The digital divide is the gap between those who have affordable access, skills, and support to effectively engage online and those who do not. As technology constantly evolves, the digital divide prevents equal participation and opportunity in all parts of life, disproportionately affecting people of color, Indigenous peoples, households with low incomes, people with disabilities, people in rural areas, and older adults.
NDIA recommends the American Library Association’s definition of Digital Literacy via their Digital Literacy Taskforce:
Digital Literacy is the ability to use information and communication technologies to find, evaluate, create, and communicate information, requiring both cognitive and technical skills.
A Digitally Literate Person:
- Possesses the variety of skills – technical and cognitive – required to find, understand, evaluate, create, and communicate digital information in a wide variety of formats;
- Is able to use diverse technologies appropriately and effectively to retrieve information, interpret results, and judge the quality of that information;
- Understands the relationship between technology, life-long learning, personal privacy, and stewardship of information;
- Uses these skills and the appropriate technology to communicate and collaborate with peers, colleagues, family, and on occasion, the general public; and
- Uses these skills to actively participate in civic society and contribute to a vibrant, informed, and engaged community.

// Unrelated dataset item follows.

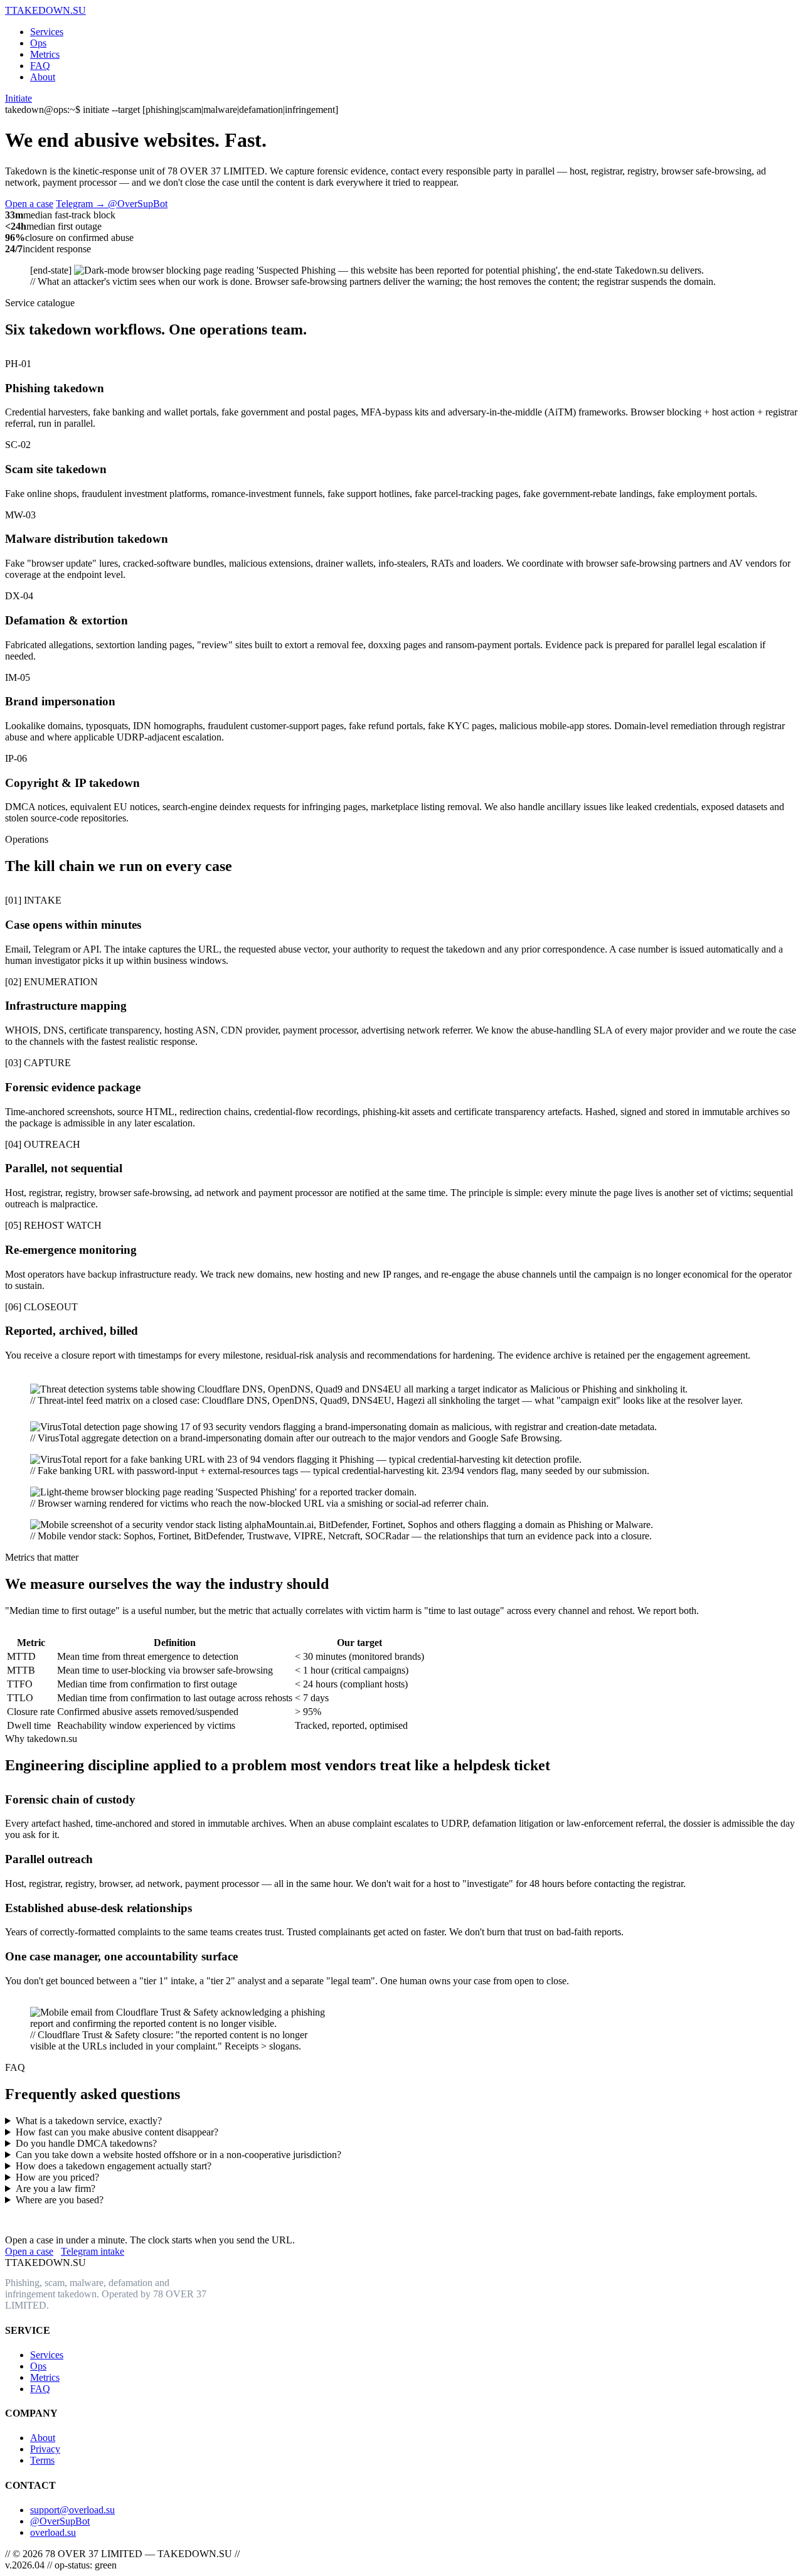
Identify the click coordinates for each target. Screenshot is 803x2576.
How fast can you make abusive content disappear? (117, 2132)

Rhinesmith, Colin. “Digital Inclusion and Meaningful Broadband Adoption Initiatives.” Evanston, IL: Benton Foundation, January 2016. benton.org/broadband-inclusion-adoption-report
Broadband adoption has traditionally been defined as residential subscribership to high-speed Internet access. But for those in the field working to increase the digital capacity of communities, broadband adoption is daily access to the Internet:
- at speeds, quality and capacity necessary to accomplish common tasks,
- with the digital skills necessary to participate online, and
- on a personal device and secure convenient network.
Digital redlining is discrimination by internet service providers in the deployment, maintenance, or upgrade of infrastructure or delivery of services. The denial of services has disparate impacts on people in certain areas of cities or regions, most frequently on the basis of income, race, and ethnicity.
Digital navigators are trusted guides who assist community members in internet adoption and the use of computing devices. Digital navigation services include ongoing assistance with affordable internet access, device acquisition, technical skills, and application support.
Digital Inclusion Ecosystem
A Digital Inclusion Ecosystem is a combination of programs and policies that meet a geographic community’s unique and diverse needs. Coordinating entities work together in an ecosystem to address all aspects of the digital divide, including affordable broadband, devices, and skills.
Indicators of a strong Digital Inclusion Ecosystem:
- Existence of programs and policies addressing all aspects of the digital divide
- Affordable and subsidized broadband service options that meet the community’s needs
- Affordable and subsidized device ownership programs that meet the community’s needs
- Multilingual digital literacy and digital skill trainings that meet the community’s needs
- Hardware and software technical support
- Digital navigation services to guide residents to the above services
- Collaboration: Entities providing local digital inclusion services, policymakers, advocates, social service providers and community leaders co-create solutions in partnership with the community.
Broadband equity is achieved when all people and communities are able to access and use affordable, high-speed, reliable internet that meets their long-term needs.